> [Jobs]
(1) Answer these questions about the minimum-wage article below:
(a) What hourly rate does the White House want the minimum wage raised to?
(b) What has happened to the minimum wage bill in the Senate?
(c) According to the Economic Policy Institute, about how many workers would see higher wages if the minimum rose to that rate?
(2) Carry on writing the minimum-wage article below, picking up after its last sentence.

> [Reading passage]
The beauty of the minimum-wage issue — and what distinguishes it from just about everything else on Obama's plate — is that the president wins either way.
Fast food workers and activists demonstrate outside McDonald's downtown flagship restaurant on July 31, 2014 in Chicago, Illinois.
Fast food workers and activists demonstrate outside McDonald's downtown flagship restaurant on July 31, 2014 in Chicago, Illinois.

A new White House report touts progress toward increasing the minimum wage from the current $7.25 per hour to $10.10 per hour. The good news is that since President Obama proposed the increase in his 2014 State of the Union speech, 13 states plus the District of Columbia have increased their minimum wage. The minimum wage has also been raised locally in Seattle; Berkeley, Calif.; and Maryland’s Montgomery and Prince George’s Counties, among other places. Obama signed an executive order mandating that federal contractors pay $10.10 per hour. Local jurisdictions, including Philadelphia, Louisville, and Ypsilanti, Mich., have done the same for city workers and contractors.

The bad news is that the White House seems pretty unlikely to get a minimum wage bill through Congress this year, even in the Democratic-controlled Senate, where it’s been filibustered.

Or is that good news, too? The beauty of the minimum-wage issue — and what distinguishes it from just about everything else Obama is grappling with just now — is that the president wins either way.

If Obama gets the minimum-wage increase, he’ll improve the lives of low-wage workers (including many earning above the minimum wage, since raising it has the effect of boosting higher wages as well). The nonprofit Economic Policy Institute estimates that raising the minimum wage to $10.10 would increase wages, directly and indirectly, for about 28 million workers, and would boost GDP by $22 billion.

> [Supplied information]

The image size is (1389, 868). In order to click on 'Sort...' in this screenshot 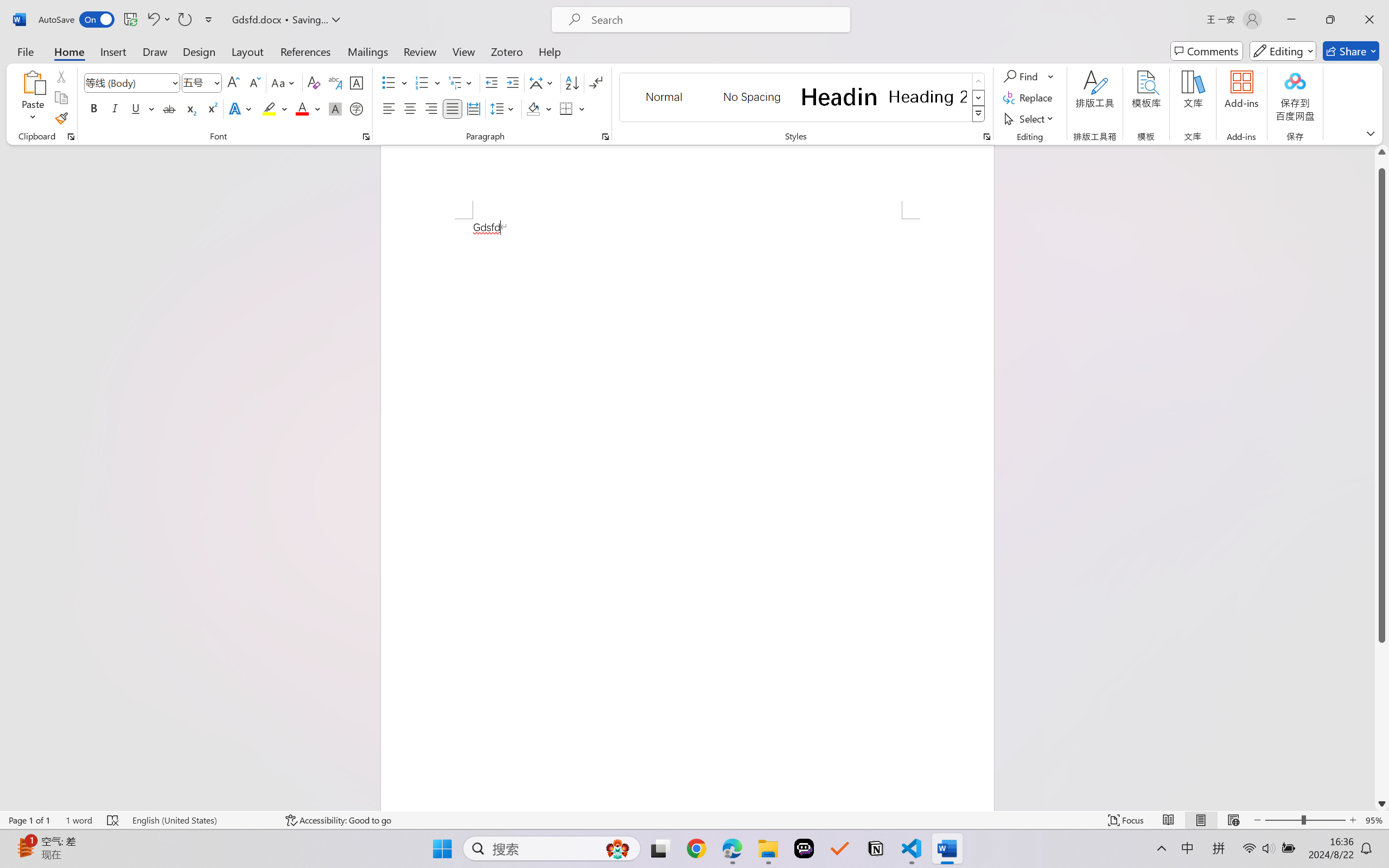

> [Results by task]
(1)
(a) $10.10 per hour
(b) It has been filibustered.
(c) About 28 million

(2)
In theory raising the minimum wage ought to increase unemployment, but in practice, economists (including a few at the not-exactly-left-leaning Goldman Sachs) have lately  struggled to find any real-world evidence of that happening. Job creation is actually faster in the states that have raised the minimum wage.

And if President Obama doesn’t get the increase? That will be a misfortune for those 28 million workers. But it will be an electoral boon for Obama and the Democrats come November, because (according to a recent CNN poll) 71% of all Americans favor increasing the minimum wage. Even among Republicans, a 54% majority favors increasing it. People who describe themselves as “conservative” favor it by 53%; “moderates” by 78%; and independents by 67%. (“Liberals” and Democrats, unsurprisingly, favor it by 88% and 90%, respectively.)

Republican opposition to a minimum-wage increase is a classic “wedge” issue, and Democrats could use one. Republicans are still projected by Five Thirty-Eight’s Nate Silver to take the Senate in November. The Democrats have little chance of retaking the House, and may even lose a few seats. And no one expects the GOP to lose control of a majority of the country’s state legislatures and governorships (some gains are likely in the former; some slippage in the latter).

The minimum wage issue, though, could help. And Democratic candidates are trying it out:

  • In Iowa, Democratic Senate candidate Bruce Braley has run an ad that features audio of his opponent, Republican Jodi Ernst, saying “I do not support a federal minimum wage” (she favors one at the state level) and footage of her saying “I think $7.25 is appropriate for Iowa.” Polls show that the race is very close, but Iowans’ views on the minimum wage are not. Sixty-five percent favor raising it.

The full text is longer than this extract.